DISCLAIMER: The following tutorials are made for me more than you. These are neat techniques I have picked up along the road. Articulating them aloud and writing them down is an exercise I use to better my memory; sharing them helps me transfer the data into conversation form; things make more sense when the information is distributed casually. I am not a teacher and I am less credible than a Wikipedia site. Some of this information is regurgitated and bastardized from multiple sources, but who knows…if you’re interested in this kind of thing, maybe this will help you as much as it does me.
After batting around a few loglines to grease up my creative gears for my next project, I realized that I forgot how fun the pre-production process is. Creating things like the logline can be as fun as writing the damn screenplay. The logline was a tool introduced to me by numerous teachers, multiple Syd Field books and finalized with style by a couple Blake Snyder tutorials. The logline is not only a useful utensil, it is also an inspirational challenge…I have ideas, big ideas, fucking gigantic ideas! The logline helps narrow them down, discipline my thoughts and pull sense out of the blubbering volcano I call my imagination.

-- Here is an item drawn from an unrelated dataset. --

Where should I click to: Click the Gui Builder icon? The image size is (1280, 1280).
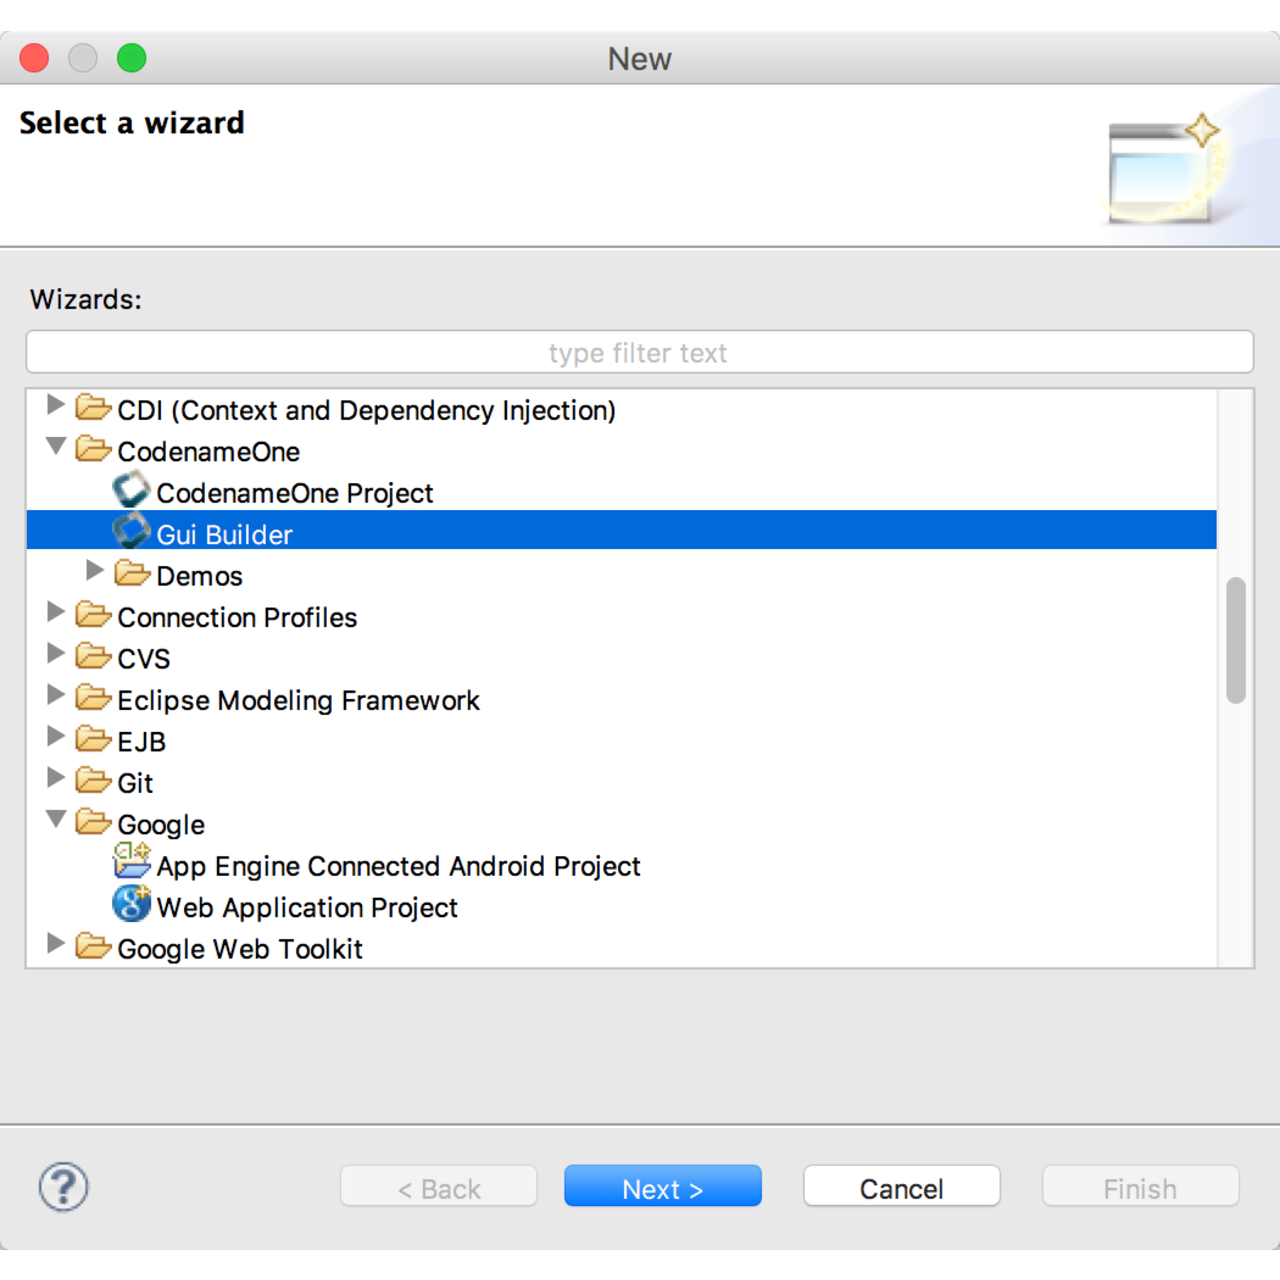(131, 531)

What the hell is a “logline” anyway?
Have you ever checked out the synopsis of a film from a Critic’s review, IMDb page, or read the back of a DVD cover? Of course you have! By doing so you have most likely read a one- to two-line pitch that wets your palate and provokes you to A) read more and B) hopefully watch the film. This juicy word sandwich is your logline, and it is the most important block you will need to build your script.
The logline is a screenwriter’s road map; It is a one- to two-sentence story that tells us everything about your script without the chuffa and chitter-chatter. If you ever forget what you’re writing or can’t figure out the meat of a scene, you’ll always have your logline to keep you on the right path.
The best loglines have a protagonist, an antagonist (character or personification), a conflict and a question without an answer. The Dunn-Dunnn-Dunnnn moment, the tune in next time, the ironic page turner, the gigantic tip that is our cinematic cock tease. Salt it up by adding sexy adjectives…your character is much more intriguing as an alcoholic school teacher rather than an average substitute.
Logline example:
The Sorcerer’s Apprentice sequence from Fantasia (hijacked from SavetheCat.com):
Tired of carrying buckets of water, an ambitious apprentice uses his boss’s magic hat to bring a broomstick to life, but when the apprentice can’t stop the broomstick, even with an axe, he realizes too much of a good thing can be disastrous when the broom shards reanimate and continue the work initially commanded to do…What’s going to happen? Don’t tell me!
Put these four elements in your logline, stick to the script and start logging.